China’s latest weapon in its war against citizen privacy: gait recognition software.
According to a new story by the Associated Press, police in Beijing and Shanghai are using a gait recognition system developed by artificial intelligence company Watrix to identify Chinese citizens — even when their faces aren’t visible.
Watrix claims its system can identify a person from up to 165 feet away even if their back is to a camera or their face turned away. It doesn’t require any special cameras, either — it can analyze existing surveillance footage to ID an individual with 94 percent accuracy.
“You don’t need people’s cooperation for us to be able to recognize their identity,” Watrix CEO Huang Yongzhen told the AP. “Gait analysis can’t be fooled by simply limping, walking with splayed feet, or hunching over, because we’re analyzing all the features of an entire body.”
However, the software doesn’t yet work in real time. It needs roughly 10 minutes to analyze about an hour’s worth of video, during which time it extracts a person’s silhouette and then creates a model of their individual gait.
It’s easy to see how this technology could be useful on a smaller scale. A company could produce a database of all its employees’ gaits and then use that database to ensure unauthorized individuals aren’t in restricted areas.

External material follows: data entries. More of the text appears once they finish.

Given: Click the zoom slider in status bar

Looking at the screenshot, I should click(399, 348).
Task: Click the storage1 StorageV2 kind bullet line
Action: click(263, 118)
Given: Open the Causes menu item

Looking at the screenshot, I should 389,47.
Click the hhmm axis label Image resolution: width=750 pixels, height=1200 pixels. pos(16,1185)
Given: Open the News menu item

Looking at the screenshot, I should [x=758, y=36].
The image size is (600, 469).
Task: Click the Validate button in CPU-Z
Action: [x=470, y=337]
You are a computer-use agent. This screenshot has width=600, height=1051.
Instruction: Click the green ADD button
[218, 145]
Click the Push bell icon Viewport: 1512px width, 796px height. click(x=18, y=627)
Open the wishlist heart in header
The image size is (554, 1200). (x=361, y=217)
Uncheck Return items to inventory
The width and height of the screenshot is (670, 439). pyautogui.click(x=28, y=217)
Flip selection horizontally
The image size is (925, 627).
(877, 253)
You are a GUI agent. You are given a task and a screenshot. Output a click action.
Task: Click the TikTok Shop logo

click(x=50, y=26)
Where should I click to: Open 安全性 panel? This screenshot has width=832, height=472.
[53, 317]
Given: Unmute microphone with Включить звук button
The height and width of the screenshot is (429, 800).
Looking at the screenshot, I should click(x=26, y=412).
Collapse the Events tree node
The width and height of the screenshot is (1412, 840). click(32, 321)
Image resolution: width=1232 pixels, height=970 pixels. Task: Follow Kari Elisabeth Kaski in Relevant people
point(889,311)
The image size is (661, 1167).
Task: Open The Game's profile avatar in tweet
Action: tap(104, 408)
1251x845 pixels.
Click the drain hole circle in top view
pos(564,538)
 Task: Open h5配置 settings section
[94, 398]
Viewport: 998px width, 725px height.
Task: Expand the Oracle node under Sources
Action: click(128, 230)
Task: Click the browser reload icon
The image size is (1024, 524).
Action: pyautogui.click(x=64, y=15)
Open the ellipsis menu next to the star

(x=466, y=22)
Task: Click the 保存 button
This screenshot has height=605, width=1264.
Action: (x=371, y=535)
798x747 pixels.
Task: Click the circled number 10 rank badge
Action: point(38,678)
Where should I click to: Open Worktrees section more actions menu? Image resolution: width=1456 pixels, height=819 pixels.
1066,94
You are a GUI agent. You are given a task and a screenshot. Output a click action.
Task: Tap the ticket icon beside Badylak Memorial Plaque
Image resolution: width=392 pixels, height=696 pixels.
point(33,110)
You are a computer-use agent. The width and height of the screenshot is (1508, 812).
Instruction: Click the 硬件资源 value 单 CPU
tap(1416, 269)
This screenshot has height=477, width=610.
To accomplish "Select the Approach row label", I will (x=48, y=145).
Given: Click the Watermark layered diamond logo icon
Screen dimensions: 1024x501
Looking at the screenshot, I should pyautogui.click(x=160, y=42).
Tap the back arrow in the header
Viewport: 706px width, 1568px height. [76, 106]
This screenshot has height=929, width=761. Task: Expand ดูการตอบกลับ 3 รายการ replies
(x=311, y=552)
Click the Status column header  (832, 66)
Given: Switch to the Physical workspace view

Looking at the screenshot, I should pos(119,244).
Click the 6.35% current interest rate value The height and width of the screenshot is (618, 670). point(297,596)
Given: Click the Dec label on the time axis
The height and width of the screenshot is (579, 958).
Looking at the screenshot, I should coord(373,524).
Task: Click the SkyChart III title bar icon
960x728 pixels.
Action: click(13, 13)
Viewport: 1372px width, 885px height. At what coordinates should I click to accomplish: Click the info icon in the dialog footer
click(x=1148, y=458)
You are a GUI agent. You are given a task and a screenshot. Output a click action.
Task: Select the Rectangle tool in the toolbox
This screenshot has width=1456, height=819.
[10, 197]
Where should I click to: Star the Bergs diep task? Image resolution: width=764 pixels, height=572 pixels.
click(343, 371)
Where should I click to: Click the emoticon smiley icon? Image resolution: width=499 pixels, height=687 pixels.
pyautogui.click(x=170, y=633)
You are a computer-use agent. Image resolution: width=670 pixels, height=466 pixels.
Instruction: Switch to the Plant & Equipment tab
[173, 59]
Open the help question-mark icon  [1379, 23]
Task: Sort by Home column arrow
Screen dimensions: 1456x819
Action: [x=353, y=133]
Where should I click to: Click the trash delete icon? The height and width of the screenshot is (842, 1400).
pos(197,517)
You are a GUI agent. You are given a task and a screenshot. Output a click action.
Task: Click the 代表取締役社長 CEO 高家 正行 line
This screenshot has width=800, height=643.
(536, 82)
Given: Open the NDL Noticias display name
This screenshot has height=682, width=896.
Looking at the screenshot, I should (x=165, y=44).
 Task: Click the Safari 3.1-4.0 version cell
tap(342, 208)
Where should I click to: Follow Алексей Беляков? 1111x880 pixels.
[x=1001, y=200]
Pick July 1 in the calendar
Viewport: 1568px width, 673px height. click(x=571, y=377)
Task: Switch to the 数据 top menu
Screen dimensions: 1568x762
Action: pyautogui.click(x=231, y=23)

It’s harder to imagine how China could make use of the technology on a nationwide scale, though.
Facial recognition tech is easy to implement because the faces of most citizens are already in government databases. Would the nation need to produce a similar database of citizen gaits? Or would the tech work retroactively — arrest someone for a crime, have them walk for you, and then compare their gait to that of the criminal caught on camera?
Whatever the case may be, police in Beijing and Shanghai are making use of this tech somehow, which means it might just be a matter of time before anyone on the move in China will find themselves under the watchful eye of the nation’s government.